Out of the lines below, please list those that hold the string "navigation".

Collected data:

--- START ---

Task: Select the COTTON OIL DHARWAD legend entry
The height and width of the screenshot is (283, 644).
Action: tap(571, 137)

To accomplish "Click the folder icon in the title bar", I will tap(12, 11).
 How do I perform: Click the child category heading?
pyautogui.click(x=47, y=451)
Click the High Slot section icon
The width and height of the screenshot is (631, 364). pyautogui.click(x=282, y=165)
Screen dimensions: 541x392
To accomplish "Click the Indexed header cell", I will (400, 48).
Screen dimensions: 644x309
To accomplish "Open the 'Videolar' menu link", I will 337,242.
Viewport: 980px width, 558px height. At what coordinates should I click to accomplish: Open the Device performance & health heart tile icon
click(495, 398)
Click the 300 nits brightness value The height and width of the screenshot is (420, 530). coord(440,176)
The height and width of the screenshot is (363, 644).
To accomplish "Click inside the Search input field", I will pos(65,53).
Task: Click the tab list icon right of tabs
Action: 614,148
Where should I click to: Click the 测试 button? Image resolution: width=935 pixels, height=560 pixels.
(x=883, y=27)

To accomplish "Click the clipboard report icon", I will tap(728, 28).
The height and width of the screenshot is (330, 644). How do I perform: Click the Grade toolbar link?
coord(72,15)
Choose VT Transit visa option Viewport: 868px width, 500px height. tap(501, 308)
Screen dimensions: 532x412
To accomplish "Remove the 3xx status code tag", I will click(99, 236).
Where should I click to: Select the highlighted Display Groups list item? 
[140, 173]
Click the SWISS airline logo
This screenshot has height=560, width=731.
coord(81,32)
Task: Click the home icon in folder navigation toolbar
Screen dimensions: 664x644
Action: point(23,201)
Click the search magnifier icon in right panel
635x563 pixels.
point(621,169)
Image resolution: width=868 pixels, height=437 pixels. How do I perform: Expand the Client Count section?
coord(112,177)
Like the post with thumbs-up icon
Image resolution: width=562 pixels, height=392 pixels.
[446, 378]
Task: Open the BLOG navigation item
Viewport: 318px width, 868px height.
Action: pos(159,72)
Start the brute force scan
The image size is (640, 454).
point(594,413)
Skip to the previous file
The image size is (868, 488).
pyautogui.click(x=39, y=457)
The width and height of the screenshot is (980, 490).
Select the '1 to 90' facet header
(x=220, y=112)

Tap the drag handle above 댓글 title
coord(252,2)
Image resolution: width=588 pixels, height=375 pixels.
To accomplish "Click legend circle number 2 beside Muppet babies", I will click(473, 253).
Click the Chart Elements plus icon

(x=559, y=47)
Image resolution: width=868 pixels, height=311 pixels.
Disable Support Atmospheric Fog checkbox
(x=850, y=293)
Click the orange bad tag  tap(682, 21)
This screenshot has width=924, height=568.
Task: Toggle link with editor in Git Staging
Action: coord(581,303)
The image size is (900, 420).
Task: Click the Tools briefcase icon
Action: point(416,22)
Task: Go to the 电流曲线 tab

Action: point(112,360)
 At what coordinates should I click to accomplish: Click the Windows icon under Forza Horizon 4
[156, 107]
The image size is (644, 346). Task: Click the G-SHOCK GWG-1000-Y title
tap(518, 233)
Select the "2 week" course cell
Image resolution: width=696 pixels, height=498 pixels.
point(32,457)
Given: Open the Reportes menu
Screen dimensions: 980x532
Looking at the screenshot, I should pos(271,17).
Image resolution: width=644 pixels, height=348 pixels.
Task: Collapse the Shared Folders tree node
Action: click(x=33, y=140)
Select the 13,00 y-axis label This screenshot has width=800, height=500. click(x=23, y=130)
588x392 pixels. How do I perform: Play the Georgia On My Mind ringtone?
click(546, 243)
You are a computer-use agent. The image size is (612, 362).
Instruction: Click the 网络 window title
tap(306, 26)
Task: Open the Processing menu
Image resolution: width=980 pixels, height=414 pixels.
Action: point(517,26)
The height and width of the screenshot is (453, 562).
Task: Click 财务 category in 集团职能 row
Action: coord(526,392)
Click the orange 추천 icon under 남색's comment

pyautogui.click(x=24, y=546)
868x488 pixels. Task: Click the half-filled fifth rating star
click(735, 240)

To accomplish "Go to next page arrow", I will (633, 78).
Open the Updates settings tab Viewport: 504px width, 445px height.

--- END ---

◆ RESPONSE TO THE TASK
Task: Click the home icon in folder navigation toolbar
Task: Open the BLOG navigation item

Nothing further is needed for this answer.